Statistical Learning, Homework #2

This homework deals with model/variable selection methods and decision trees.

You should submit an RMarkdown file and a pdf file of the report. The RMarkdown file should reproduce exactly the pdf file that you will submit.

Note that:

•     your code should run without errors (except for minor adjustments such as file paths);

•     you should discuss/justify each choice that you make and provide comments on the results that you obtain.

Exercise 1
Consider the “fat” dataset provided for this Homework (tab-separated fat.tsv). It contains percent body fat, age, weight, height and body circumference measurements for 252 male subjects. Our goal is to predict body fat (variable y in the dataset) from the other explanatory variables.

1.    Load the data and perform a first exploratory analysis

2.    Split the data into train/test

3.    Perform least squares regression to predict y from the other variables.
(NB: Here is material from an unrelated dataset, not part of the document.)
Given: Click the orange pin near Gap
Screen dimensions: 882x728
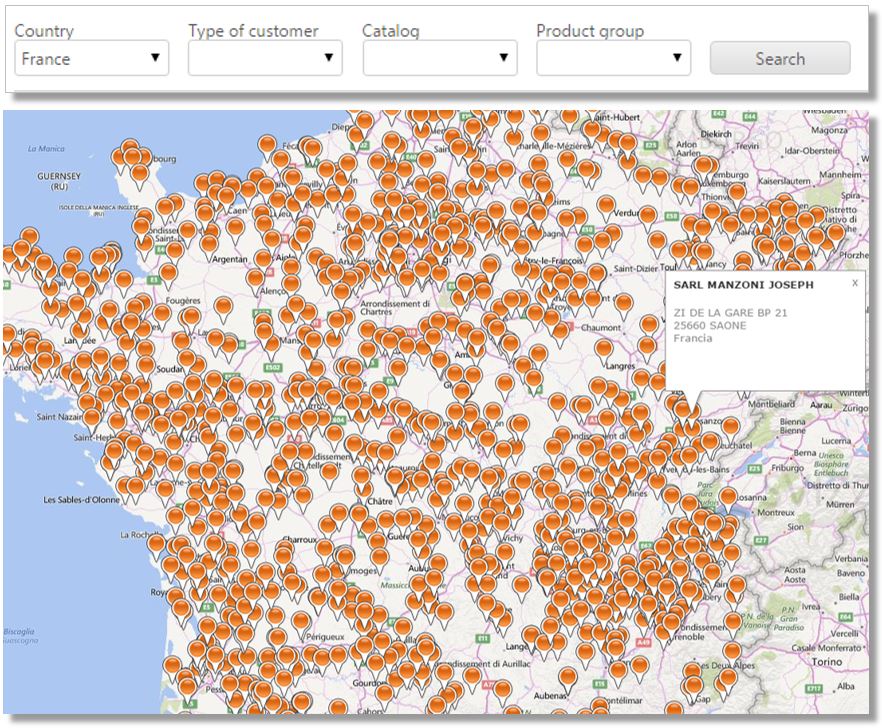Looking at the screenshot, I should (x=694, y=686).
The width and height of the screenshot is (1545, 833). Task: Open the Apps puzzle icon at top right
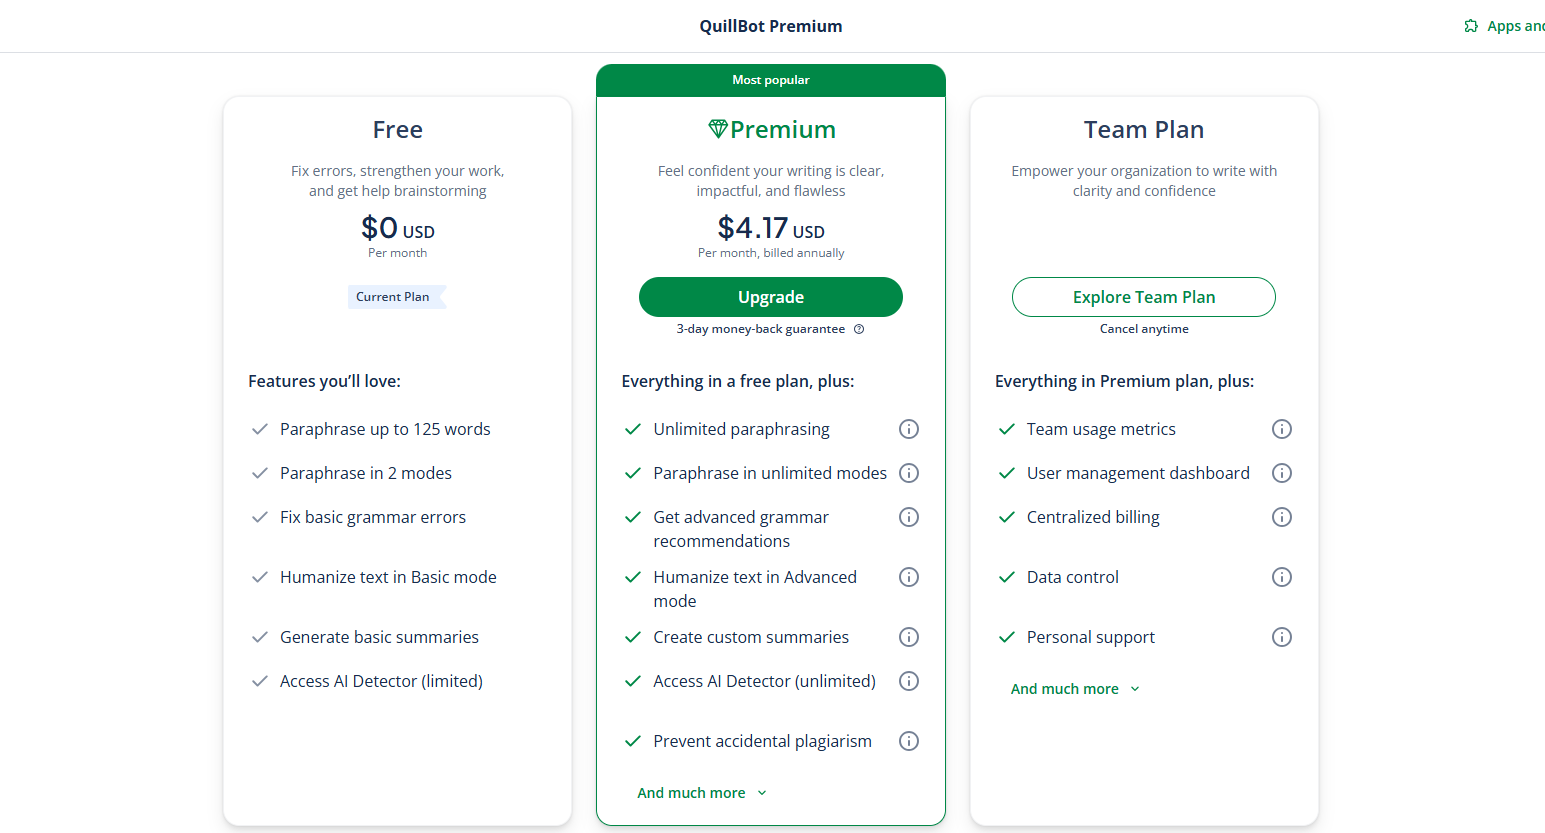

Discuss the results of the model and compute the test MSE.

4.    Apply ridge regression and the lasso to the same data. For each method:

•     Plot the coefficients as a function of λ

•     Plot the cross-validation MSE as a function of λ and find the optimal λ

•     Compute the test MSE of the optimal model

•     Examine the coefficients of the optimal model

5.    Critically evaluate the results you obtained. If they look suspicious, think about a possible cause. For example, examine the coefficients of the least square regression model (estimate and sign), together with the R2 value; compute the pairwise correlations between the variables, ...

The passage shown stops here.